Most Win10 apps and built-in utilities are spyware mining our data and sending
it 'home' under the hood. I disable Auto-Updates so it runs when I want it to,
and I block as much spyware as possible using 3rd party software.

I find the ThunderBird calendar, reminders, contacts (Phone Book), events,
tasks, and sidebars very efficient.

By the time I pay for a 3rd party Pro office suite and EPIM Pro, it's
getting close to the price of Office 365, but for just the 1-year
subscription cost versus repaying every year for the subscription
(compared to repaying every 1 to 3 years for the next major verison
update of the 3rd party non-subscriptionware).


I do believe you can let your 365 subscription lapse a year or two and when you
renew, it gets updated.

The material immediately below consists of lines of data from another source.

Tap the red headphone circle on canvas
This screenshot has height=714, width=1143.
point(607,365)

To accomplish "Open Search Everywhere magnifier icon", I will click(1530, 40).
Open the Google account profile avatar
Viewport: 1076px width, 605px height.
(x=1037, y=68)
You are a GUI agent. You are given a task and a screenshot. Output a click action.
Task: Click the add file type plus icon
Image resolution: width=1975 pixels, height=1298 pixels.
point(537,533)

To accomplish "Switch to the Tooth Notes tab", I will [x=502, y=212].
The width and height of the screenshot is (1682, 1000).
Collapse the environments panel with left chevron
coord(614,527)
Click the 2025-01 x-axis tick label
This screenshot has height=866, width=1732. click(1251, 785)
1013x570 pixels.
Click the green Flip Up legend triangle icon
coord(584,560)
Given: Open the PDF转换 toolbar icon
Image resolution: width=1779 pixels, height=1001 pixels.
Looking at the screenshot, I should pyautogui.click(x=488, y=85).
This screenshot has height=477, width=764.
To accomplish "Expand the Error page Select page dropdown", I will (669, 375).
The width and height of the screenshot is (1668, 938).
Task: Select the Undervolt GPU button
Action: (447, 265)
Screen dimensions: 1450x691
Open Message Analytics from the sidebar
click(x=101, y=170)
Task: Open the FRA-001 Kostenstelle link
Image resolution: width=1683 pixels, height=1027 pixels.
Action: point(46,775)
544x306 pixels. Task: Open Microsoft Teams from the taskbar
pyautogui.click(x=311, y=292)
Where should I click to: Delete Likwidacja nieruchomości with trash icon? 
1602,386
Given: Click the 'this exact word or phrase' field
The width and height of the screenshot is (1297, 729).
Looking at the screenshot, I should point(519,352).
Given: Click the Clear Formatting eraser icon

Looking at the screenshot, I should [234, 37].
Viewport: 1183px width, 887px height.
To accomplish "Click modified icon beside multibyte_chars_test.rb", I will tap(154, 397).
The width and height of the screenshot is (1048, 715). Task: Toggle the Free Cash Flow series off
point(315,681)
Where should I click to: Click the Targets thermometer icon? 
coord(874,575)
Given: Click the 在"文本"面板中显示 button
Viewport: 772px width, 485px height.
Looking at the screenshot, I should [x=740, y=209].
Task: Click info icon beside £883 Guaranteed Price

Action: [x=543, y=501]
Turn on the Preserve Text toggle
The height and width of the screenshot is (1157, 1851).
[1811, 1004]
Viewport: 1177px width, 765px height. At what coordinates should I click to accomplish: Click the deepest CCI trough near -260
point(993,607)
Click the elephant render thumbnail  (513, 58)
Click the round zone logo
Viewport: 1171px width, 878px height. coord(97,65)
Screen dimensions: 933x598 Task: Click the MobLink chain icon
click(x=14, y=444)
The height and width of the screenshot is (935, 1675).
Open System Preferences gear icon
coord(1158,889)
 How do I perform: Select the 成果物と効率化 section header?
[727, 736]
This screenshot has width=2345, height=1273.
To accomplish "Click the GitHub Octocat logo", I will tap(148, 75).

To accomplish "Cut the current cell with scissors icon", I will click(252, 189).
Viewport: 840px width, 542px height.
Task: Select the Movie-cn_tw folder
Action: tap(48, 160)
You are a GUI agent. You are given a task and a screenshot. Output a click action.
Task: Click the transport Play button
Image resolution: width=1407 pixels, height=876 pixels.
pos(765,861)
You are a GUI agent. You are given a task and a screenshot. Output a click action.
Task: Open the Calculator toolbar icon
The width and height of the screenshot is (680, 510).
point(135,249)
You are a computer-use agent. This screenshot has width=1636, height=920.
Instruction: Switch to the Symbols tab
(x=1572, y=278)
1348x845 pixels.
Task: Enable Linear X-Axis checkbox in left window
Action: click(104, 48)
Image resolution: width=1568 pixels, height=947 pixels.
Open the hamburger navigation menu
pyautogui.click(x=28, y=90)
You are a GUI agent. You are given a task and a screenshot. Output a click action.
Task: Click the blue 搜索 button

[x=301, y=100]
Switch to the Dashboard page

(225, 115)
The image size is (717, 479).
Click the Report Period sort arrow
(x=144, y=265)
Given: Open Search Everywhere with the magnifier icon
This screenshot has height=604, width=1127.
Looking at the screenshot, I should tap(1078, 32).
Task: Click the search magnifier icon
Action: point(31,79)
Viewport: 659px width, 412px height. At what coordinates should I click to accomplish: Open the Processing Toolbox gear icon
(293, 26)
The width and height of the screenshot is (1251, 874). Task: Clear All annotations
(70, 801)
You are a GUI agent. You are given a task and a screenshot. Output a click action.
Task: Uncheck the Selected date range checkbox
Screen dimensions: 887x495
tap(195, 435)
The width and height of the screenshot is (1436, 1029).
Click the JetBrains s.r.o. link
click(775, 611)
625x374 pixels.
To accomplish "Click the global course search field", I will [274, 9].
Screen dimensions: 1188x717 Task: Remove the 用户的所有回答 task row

During the lapse period it remains as last updated. (I
could be wrong, though!)

I'm not financially throttled, so paying for software isn't some major
aversion to me. I'll keep using LibreOffice for another 5, or more,
months to give it fleshing out to see if I'll stick with it. I did that
with Thunderbird: trialed it for 6 months as my only e-mail client but
dumped it after 6 months and went back to MS Outlook. For me, free is
nice but not essential.


Any MS-based mail client apps, servers, and computer logins allows MS direct
access; - bad idea IMO! Turns out Gmail is heading in the same direction.
Perhaps I should start using my own website mailboxes!